I would also like to thank @tmortagne for his help on the extension design .

If you try the extension, any kind of feedback would be great! The application is compatible with the last LTS and should also work with XWiki versions above 8.4.4.

For more information on how to use the extension, how to report an issue or how to contribute in its development or translations, please check out the extension page on extensions.xwiki.org : http://extensions.xwiki.org/xwiki/bin/view/Extension/Tesseract%20OCR%20Application

vmassol · February 18, 2018, 5:00pm

Awesome work @caubin !

If I may suggest something: you could include some screenshots of this extension in action on http://extensions.xwiki.org/xwiki/bin/view/Extension/Tesseract%20OCR%20Application That would the page and the extension even more appealing to try it out!

Thanks again for your contribution!

caubin · February 19, 2018, 12:19pm

Indeed @vmassol ; I’ll do it in the next days!

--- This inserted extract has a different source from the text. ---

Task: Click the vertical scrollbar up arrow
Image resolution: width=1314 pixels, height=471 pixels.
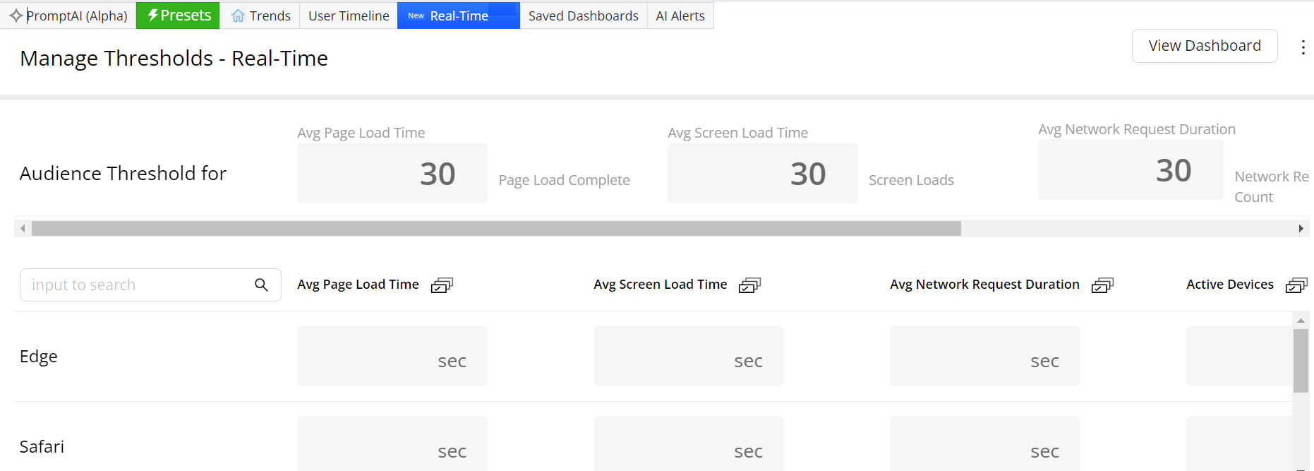Action: [x=1301, y=321]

ben.megson · February 20, 2018, 8:56am

@caubin,

I really like this capability! Good work.

A little suggestion if I may (and apologies if this is already existing functionality). It would be great if this extension could automatically extract text from images in wiki pages on save and add the content to image metatags. This would add extra value to pages and potentially allow users to find and recycle images.

Thanks again,
Ben

caubin · February 22, 2018, 11:16am

Thanks for the suggestion @ben.megson! I’ve created OCR-16 for your feature proposal.

ben.megson · February 22, 2018, 2:39pm

@caubin,

I’ve run a couple of upload tests and I’m not getting very good results. I.e. almost every word has multiple errors.

Used very clear pictures of digital word documents so would expect reasonably good accuracy.

What’s your experience?

ben.megson · February 22, 2018, 2:47pm

Also,

Can’t see any sources in the Data Store panel, however the eng.traineddata file does seem to be present on my server.

Capture111

XWiki 9.5.1, MySQL, Tomcat

Any suggestions?
Ben

caubin · February 23, 2018, 4:39pm

I’ve run a couple of upload tests and I’m not getting very good results. I.e. almost every word has multiple errors.

That’s quite strange. Well, I guess that it can be explained if you are using handwritten documents. FTR I made my tests with LaTeX documents and this image ; most of the time, I get about 10 to 20% of errors, but not more.

If you get poor results, that might be due to Tesseract not being able to properly use his training data files. The screenshot you gave about the empty data store is really strange too ; could you open an issue on Loading... with some informations about your setup so that I can try to reproduce the bug ? Thanks

ben.megson · February 28, 2018, 9:03am

Thanks @caubin. Will do.

I’ll also try your image a little later.

ben.megson · March 3, 2018, 1:12pm

OK, have performed some more tests and Tesseract performs well. Previously described problems probably a fluke or caused by the font type.